▶ Directive
Reproduce verbatim every line of the listing below, from the line containing "A FORMAÇÃO SOCIAL" down to the line containing "SAKE编码器.. (223, 488)", with both of those lines included. Leave out the picture lines.

▶ Source data
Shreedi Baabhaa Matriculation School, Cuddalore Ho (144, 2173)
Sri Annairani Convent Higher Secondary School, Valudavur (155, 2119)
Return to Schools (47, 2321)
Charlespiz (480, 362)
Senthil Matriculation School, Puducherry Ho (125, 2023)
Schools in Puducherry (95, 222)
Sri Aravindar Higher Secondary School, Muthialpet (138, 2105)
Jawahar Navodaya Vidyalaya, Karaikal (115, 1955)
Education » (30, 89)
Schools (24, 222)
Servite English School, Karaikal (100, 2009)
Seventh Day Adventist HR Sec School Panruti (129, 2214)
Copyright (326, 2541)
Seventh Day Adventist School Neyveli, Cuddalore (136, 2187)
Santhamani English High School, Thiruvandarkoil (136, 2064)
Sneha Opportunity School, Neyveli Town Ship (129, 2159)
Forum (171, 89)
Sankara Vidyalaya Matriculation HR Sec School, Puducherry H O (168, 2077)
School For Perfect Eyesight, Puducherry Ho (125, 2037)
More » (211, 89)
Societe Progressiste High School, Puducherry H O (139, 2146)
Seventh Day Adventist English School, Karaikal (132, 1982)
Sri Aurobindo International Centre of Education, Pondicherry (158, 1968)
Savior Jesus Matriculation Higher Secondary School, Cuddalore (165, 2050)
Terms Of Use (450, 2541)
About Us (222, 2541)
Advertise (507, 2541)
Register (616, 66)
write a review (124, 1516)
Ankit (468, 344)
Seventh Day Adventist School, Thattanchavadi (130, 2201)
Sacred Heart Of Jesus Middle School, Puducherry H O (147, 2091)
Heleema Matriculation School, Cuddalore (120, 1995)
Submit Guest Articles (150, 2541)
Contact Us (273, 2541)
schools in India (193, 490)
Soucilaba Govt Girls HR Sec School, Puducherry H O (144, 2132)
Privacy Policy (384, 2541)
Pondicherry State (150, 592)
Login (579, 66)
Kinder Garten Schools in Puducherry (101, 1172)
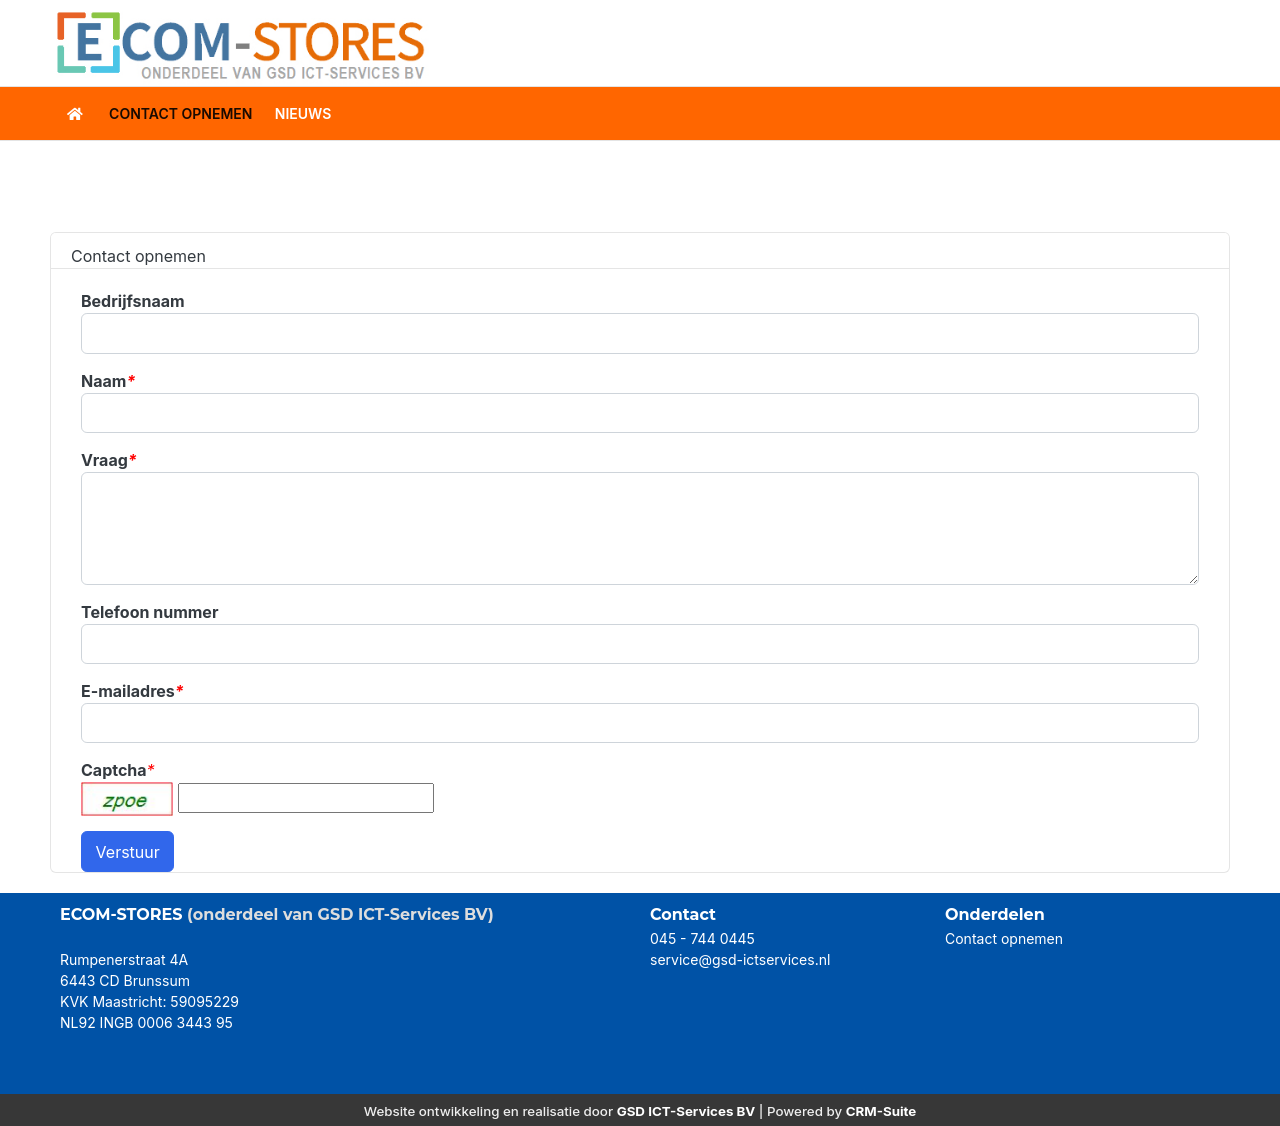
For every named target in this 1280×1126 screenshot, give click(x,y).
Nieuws (303, 113)
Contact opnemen (1004, 938)
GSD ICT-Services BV (686, 1111)
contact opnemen (180, 113)
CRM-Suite (881, 1111)
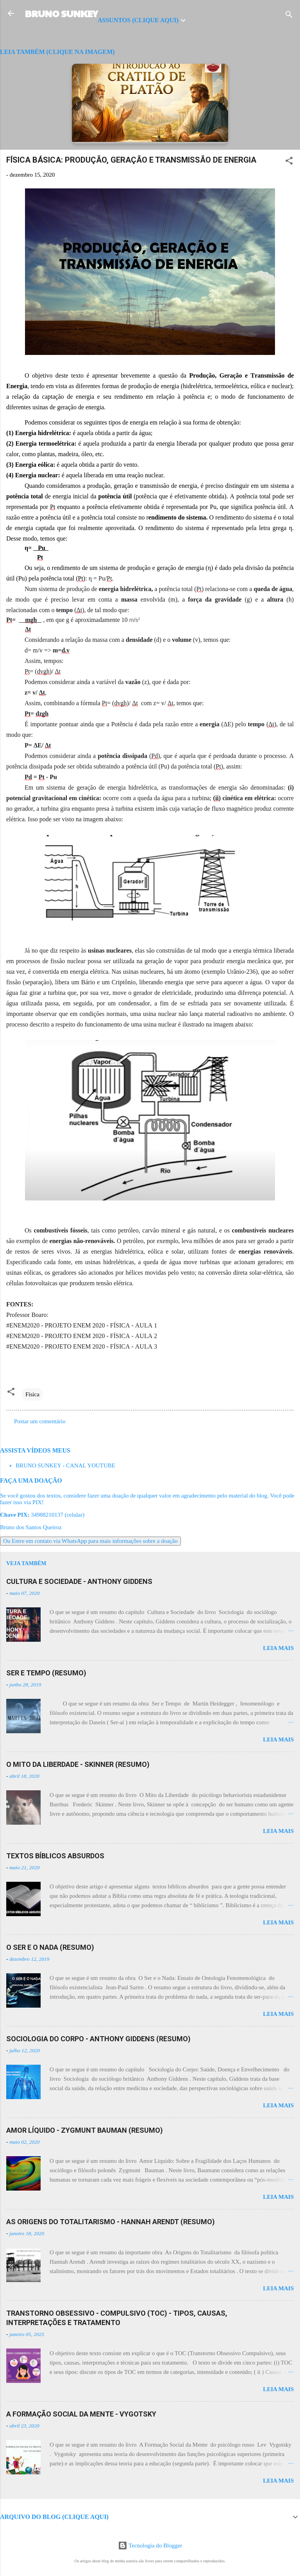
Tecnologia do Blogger (150, 2545)
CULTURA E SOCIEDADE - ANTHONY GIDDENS (79, 1581)
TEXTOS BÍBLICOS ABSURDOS (55, 1856)
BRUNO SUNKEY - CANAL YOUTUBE (65, 1465)
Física (32, 1394)
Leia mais (278, 1648)
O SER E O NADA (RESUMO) (50, 1947)
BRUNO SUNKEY (61, 13)
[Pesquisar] (289, 16)
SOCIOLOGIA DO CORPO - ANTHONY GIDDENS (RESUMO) (98, 2039)
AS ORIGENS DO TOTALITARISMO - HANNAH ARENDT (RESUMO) (110, 2222)
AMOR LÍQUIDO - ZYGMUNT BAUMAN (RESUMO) (84, 2130)
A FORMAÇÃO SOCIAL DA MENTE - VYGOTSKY (81, 2414)
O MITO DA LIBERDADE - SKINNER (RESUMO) (78, 1764)
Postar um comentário (40, 1421)
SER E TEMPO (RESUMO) (46, 1673)
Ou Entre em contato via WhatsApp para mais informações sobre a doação (90, 1541)
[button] (289, 162)
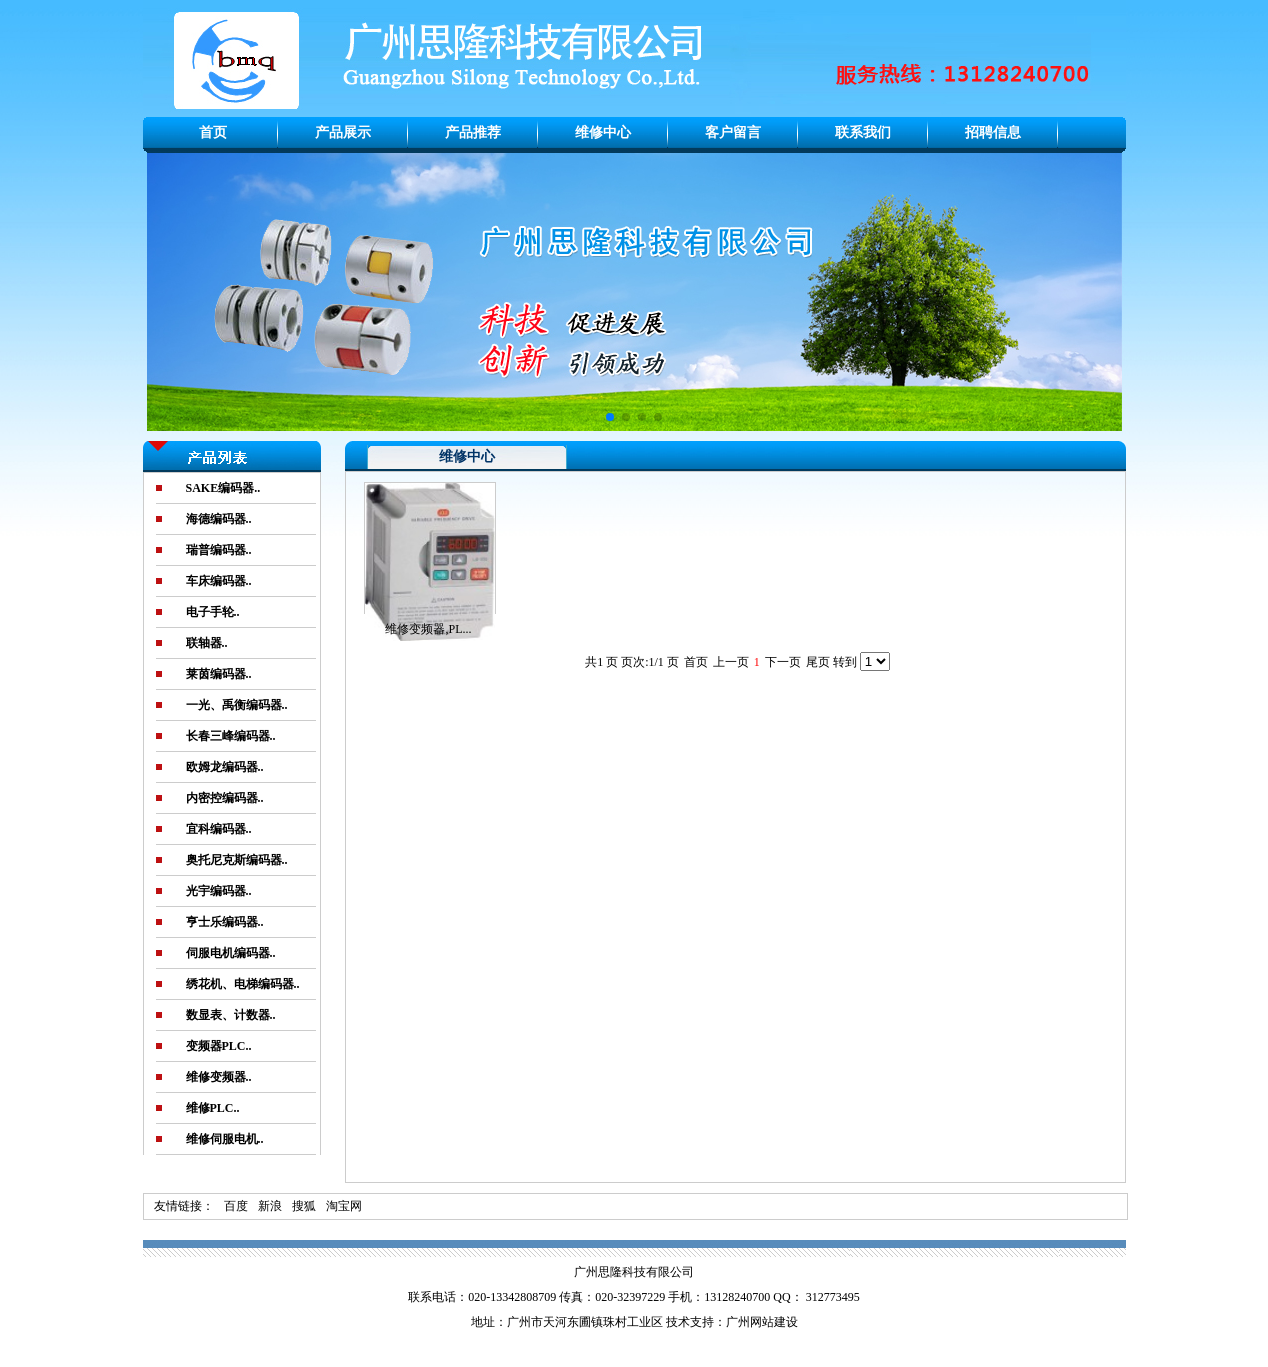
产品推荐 (473, 132)
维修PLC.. (213, 1108)
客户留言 (733, 132)
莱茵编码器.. (219, 674)
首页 (213, 132)
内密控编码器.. (225, 798)
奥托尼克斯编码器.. (237, 860)
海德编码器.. (219, 519)
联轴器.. (207, 643)
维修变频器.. (219, 1077)
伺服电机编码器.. (231, 953)
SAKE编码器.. (223, 488)
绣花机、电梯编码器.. (243, 984)
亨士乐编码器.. (225, 922)
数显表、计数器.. (231, 1015)
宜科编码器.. (219, 829)
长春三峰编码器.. (231, 736)
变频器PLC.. (219, 1046)
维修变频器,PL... (428, 629)
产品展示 (343, 132)
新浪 (270, 1206)
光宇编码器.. (219, 891)
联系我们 (863, 132)
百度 (236, 1206)
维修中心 (603, 132)
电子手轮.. (213, 612)
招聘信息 (993, 132)
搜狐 (304, 1206)
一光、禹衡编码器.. (237, 705)
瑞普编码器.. (219, 550)
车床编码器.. (219, 581)
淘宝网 (344, 1206)
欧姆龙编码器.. (225, 767)
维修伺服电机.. (225, 1139)
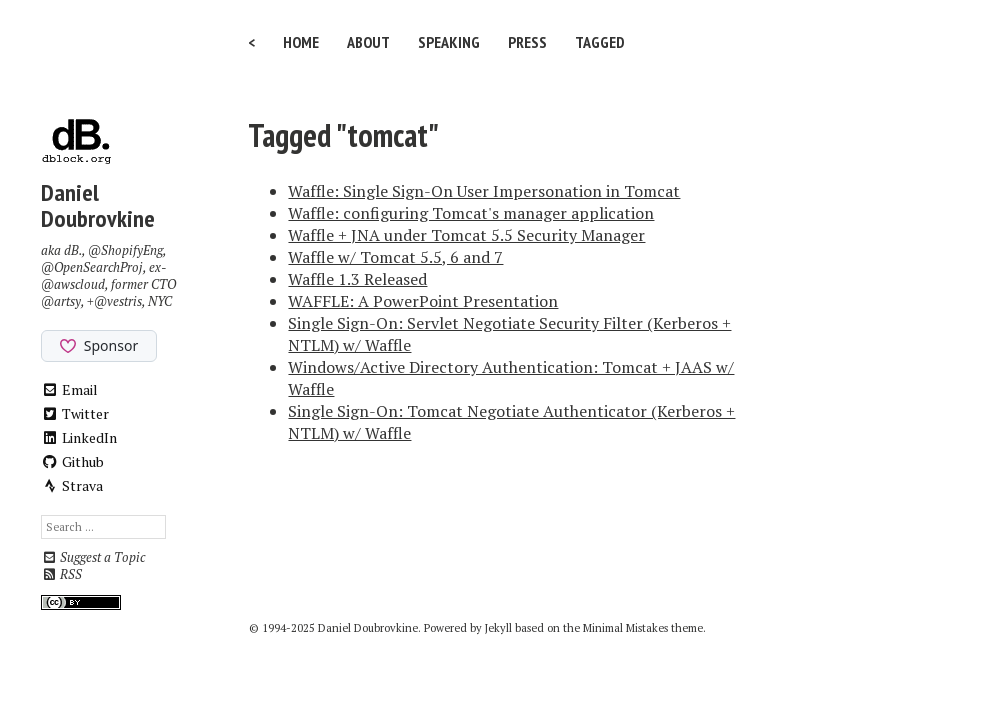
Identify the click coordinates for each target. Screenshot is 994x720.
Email (69, 389)
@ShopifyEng (125, 250)
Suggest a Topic (93, 557)
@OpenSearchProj (92, 267)
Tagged (600, 42)
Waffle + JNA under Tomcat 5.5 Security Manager (466, 235)
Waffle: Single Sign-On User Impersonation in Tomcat (484, 191)
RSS (61, 574)
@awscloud (73, 284)
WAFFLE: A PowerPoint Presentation (423, 301)
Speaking (449, 42)
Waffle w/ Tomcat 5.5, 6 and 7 (395, 257)
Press (527, 42)
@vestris (118, 301)
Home (301, 42)
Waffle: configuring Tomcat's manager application (471, 213)
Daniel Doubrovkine (98, 205)
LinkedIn (79, 437)
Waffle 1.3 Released (357, 279)
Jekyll (498, 628)
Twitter (75, 413)
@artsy (61, 301)
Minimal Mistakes (625, 628)
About (368, 42)
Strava (72, 485)
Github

▶ Solution
A FORMAÇÃO SOCIAL DA MENTE - VYGOTSKY (81, 2414)
O MITO DA LIBERDADE - SKINNER (RESUMO) (78, 1764)
Postar um comentário (40, 1421)
SER E TEMPO (RESUMO) (46, 1673)
Ou Entre em contato via WhatsApp para mais informações sobre a doação (90, 1541)
[button] (289, 162)
产品推荐 (473, 132)
维修PLC.. (213, 1108)
客户留言 (733, 132)
莱茵编码器.. (219, 674)
首页 (213, 132)
内密控编码器.. (225, 798)
奥托尼克斯编码器.. (237, 860)
海德编码器.. (219, 519)
联轴器.. (207, 643)
维修变频器.. (219, 1077)
伺服电机编码器.. (231, 953)
SAKE编码器.. (223, 488)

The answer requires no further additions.